- Passage to read:
○ ○ ○ ○ ○ ○ ○
Page 1 of 2

Mysql case insensitive and sensitive column

Posted: Mon Aug 20, 2007 1:54 am
by keenlearner
Hello, I want to build a dictionary table, with 3 columns, word_id, word, definition. Most of the words are case insensitive but some need to be case sensitive. E.g the word "hobby", if I SELECT the word from the database, it's ok to be either "HoBBy", but there are words that is very important to have case sensitivity such as "mm" means millimeter, "Mm" means megameter, so if my word column is case insensitive, and if I SELECT with the value Mm, the database can return either Mm or mm which is so much difference. So I was thinking of making extra one column, cased_word, just to put those word that is case sensitive. so cased_word and word column are mutually exclusive, both can't have at the same time. But is there a better way than this ? Note that, it's important to have the case sensitive and insensitive word sharing the same word_id, because I will be using their word_id in other tables. Thanks.
○ ○ ○ ○ ○ ○ ○
[Pointing records for text and elements]
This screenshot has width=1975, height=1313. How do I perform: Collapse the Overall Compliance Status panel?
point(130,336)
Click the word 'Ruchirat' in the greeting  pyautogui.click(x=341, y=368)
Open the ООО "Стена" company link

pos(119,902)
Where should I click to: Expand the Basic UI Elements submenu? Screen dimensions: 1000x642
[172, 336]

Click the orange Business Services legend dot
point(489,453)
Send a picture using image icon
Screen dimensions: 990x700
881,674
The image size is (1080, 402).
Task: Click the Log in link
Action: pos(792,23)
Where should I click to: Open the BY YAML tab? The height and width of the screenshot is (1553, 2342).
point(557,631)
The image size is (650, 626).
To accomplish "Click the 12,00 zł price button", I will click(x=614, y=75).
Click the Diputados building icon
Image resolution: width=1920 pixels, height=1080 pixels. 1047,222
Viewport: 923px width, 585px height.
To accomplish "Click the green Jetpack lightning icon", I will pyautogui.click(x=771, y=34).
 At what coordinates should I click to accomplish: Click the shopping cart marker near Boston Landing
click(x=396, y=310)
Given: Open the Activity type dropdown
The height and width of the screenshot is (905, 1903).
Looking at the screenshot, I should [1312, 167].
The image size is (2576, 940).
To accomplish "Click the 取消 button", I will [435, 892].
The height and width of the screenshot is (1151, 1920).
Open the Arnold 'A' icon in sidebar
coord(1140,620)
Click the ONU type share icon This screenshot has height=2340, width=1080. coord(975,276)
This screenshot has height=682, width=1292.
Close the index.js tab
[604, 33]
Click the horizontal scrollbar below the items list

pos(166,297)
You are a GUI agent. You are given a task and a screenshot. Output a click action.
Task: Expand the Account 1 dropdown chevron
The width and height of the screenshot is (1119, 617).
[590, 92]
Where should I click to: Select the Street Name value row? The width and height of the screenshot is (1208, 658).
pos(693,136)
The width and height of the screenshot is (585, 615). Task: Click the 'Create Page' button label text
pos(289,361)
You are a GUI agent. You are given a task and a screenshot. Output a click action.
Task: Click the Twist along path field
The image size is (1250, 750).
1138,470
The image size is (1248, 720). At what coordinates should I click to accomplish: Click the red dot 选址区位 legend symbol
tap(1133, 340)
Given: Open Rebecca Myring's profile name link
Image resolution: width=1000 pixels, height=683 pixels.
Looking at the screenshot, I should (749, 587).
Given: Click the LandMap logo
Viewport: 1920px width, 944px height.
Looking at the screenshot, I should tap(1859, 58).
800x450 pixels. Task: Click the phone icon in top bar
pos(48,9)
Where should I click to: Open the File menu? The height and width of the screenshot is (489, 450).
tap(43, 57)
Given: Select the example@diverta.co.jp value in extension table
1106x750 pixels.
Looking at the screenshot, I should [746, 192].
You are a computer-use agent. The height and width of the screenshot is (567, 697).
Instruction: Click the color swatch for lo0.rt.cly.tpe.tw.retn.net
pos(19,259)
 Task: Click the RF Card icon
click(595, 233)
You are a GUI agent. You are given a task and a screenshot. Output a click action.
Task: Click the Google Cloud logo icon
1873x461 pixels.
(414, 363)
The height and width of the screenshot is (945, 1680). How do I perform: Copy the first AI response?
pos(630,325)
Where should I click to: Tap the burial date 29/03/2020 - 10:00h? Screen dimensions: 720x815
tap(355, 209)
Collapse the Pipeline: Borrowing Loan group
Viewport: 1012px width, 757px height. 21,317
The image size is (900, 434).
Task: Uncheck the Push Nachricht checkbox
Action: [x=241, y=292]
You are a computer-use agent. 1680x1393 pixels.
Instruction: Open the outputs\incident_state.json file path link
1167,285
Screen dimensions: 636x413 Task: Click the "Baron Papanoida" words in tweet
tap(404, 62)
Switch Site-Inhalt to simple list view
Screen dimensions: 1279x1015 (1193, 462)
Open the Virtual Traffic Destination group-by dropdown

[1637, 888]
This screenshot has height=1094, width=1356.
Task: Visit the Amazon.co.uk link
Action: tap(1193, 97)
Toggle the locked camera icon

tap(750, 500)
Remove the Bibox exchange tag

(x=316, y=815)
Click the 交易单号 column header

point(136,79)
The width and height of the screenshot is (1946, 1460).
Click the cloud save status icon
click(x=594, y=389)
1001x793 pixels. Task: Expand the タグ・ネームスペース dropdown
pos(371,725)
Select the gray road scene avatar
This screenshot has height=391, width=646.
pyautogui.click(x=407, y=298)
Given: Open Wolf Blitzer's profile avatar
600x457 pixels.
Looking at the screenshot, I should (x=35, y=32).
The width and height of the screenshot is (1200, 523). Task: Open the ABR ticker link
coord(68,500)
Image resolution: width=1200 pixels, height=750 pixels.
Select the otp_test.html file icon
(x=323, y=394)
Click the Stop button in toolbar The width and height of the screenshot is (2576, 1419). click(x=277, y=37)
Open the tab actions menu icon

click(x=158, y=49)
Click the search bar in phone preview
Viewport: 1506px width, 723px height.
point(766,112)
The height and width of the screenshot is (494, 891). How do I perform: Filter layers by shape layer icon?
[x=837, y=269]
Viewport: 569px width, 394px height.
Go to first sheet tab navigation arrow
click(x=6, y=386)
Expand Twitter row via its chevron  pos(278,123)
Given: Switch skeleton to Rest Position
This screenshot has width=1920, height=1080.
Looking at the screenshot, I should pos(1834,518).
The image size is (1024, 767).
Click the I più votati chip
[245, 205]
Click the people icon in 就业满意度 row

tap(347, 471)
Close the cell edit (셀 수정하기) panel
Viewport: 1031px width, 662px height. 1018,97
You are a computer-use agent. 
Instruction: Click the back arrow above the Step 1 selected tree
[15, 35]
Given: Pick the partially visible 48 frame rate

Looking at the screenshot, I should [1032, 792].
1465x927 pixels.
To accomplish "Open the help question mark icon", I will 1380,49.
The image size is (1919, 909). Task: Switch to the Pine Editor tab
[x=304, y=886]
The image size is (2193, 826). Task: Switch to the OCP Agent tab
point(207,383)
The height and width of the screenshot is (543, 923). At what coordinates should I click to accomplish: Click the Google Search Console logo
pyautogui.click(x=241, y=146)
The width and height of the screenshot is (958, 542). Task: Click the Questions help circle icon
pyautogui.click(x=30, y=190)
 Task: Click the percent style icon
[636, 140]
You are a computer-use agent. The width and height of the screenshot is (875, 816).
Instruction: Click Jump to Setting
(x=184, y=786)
○ ○ ○ ○ ○ ○ ○
- Problems and tasks:
A – Name the three columns that the MySQL forum post plans for the dictionary table.
B – Quote the entries from the line containing "Viewport: 923px width, 585px height." through the line containing "will [435, 892].".

- Correct answers:
A – word_id, word, definition

B –
Viewport: 923px width, 585px height.
To accomplish "Click the green Jetpack lightning icon", I will pyautogui.click(x=771, y=34).
 At what coordinates should I click to accomplish: Click the shopping cart marker near Boston Landing
click(x=396, y=310)
Given: Open the Activity type dropdown
The height and width of the screenshot is (905, 1903).
Looking at the screenshot, I should [1312, 167].
The image size is (2576, 940).
To accomplish "Click the 取消 button", I will [435, 892].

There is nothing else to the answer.